Él seguía mirándome, como si entendiera, pero a la vez no le preocupara del todo, como si tuviera incluso mayor consciencia que yo de que era natural y que por lo tanto lo consentía. Yo no podía aceptarlo, por otro lado, no podía imaginarlo tanteando los bordes de los sillones, buscando juguetes que no existen en el rincón de la sala, llamando con el borde de la nariz a mi mano para una caricia.
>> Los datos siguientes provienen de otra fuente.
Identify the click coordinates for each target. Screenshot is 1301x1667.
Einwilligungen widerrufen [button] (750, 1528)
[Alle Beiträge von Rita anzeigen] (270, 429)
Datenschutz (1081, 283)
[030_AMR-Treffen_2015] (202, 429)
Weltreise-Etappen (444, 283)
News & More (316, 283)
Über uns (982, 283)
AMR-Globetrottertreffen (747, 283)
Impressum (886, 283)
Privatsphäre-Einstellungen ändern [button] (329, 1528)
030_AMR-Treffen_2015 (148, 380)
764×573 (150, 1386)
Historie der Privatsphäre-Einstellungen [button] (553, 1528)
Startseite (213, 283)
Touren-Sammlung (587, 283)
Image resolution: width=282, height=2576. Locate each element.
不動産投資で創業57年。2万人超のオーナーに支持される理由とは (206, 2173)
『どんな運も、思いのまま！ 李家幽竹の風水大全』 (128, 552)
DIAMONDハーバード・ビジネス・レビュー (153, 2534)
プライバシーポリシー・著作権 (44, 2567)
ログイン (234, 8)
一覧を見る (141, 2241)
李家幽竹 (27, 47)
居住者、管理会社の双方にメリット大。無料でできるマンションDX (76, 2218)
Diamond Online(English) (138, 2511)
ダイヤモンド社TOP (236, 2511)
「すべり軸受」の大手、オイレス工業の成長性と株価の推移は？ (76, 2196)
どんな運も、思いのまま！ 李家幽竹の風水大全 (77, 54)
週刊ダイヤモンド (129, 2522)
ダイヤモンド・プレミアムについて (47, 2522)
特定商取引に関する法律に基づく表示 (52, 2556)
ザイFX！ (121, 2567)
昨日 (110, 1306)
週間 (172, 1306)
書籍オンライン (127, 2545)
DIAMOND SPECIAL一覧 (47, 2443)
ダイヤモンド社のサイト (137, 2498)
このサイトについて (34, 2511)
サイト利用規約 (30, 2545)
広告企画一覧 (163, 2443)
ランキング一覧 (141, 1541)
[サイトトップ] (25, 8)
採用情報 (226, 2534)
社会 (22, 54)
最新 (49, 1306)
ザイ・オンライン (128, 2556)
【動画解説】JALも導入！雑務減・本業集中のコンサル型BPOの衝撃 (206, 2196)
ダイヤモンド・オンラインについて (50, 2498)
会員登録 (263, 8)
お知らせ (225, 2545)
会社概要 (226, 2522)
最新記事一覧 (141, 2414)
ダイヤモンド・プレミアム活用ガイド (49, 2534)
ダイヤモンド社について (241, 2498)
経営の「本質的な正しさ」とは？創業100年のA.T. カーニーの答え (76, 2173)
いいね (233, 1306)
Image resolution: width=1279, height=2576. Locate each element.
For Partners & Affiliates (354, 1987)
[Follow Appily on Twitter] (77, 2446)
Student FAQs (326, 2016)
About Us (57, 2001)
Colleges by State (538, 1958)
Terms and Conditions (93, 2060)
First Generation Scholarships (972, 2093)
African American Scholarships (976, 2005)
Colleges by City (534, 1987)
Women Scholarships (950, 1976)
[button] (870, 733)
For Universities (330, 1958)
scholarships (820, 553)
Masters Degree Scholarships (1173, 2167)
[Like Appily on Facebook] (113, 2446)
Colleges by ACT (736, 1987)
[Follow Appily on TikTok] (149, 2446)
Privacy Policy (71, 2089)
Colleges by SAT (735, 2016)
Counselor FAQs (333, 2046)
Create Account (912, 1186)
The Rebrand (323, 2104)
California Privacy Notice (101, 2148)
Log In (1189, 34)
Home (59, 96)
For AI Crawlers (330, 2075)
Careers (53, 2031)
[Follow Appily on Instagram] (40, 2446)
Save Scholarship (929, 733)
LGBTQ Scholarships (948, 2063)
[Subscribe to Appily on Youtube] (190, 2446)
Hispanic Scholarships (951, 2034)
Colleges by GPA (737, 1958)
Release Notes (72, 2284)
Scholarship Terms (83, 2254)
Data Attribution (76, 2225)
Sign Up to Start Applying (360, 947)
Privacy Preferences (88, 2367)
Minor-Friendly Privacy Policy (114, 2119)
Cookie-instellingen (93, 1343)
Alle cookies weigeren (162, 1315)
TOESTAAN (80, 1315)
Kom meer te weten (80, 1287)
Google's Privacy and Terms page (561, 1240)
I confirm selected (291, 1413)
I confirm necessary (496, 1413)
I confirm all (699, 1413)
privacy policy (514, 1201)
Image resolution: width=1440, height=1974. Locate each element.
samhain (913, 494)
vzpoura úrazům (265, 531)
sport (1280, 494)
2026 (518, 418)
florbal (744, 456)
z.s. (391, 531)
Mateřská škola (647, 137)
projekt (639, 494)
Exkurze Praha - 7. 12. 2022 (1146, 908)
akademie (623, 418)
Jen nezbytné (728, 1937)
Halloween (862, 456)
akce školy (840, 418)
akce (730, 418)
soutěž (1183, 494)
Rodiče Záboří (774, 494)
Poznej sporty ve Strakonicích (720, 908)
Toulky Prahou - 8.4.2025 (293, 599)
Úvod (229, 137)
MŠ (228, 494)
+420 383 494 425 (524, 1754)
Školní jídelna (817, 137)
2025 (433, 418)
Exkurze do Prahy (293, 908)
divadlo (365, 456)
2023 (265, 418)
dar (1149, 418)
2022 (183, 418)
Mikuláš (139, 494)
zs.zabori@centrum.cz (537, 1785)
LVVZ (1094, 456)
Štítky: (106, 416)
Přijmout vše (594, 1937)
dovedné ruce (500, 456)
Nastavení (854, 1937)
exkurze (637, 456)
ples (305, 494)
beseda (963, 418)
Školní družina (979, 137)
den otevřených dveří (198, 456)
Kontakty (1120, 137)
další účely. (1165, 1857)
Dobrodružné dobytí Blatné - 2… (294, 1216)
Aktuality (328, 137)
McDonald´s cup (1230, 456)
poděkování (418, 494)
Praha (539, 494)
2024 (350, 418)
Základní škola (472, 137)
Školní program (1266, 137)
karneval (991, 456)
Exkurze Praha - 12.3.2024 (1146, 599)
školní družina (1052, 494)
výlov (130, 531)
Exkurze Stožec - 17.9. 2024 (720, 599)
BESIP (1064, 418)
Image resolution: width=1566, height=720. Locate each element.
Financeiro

– Eso no va a pasar, la vista es el menos útil de los sentidos. – repitió el doctor mientras sonreía pues se había impacientado con mis sollozos.

No tenía de qué preocuparme, según el doctor, era normal. La normalidad, siempre he pensado, está marcada por esos detalles sobre los que uno conoce porque se repiten en las historias de vida de las personas que también uno conoce por casualidad; como esos detalles reinciden y aburren tanto uno piensa que son como muletillas argumentales. Pero son reales.

Seguía mirándome, y me asaltó una imagen como de película en la que su visión de mí y del mundo entero era como ver un rompecabezas no terminado. Nos explicó que una sola doctora en el país las operaba, a las cataratas, pero que era un procedimiento muy básico que, según él, no aseguraba nada y que además era carísimo.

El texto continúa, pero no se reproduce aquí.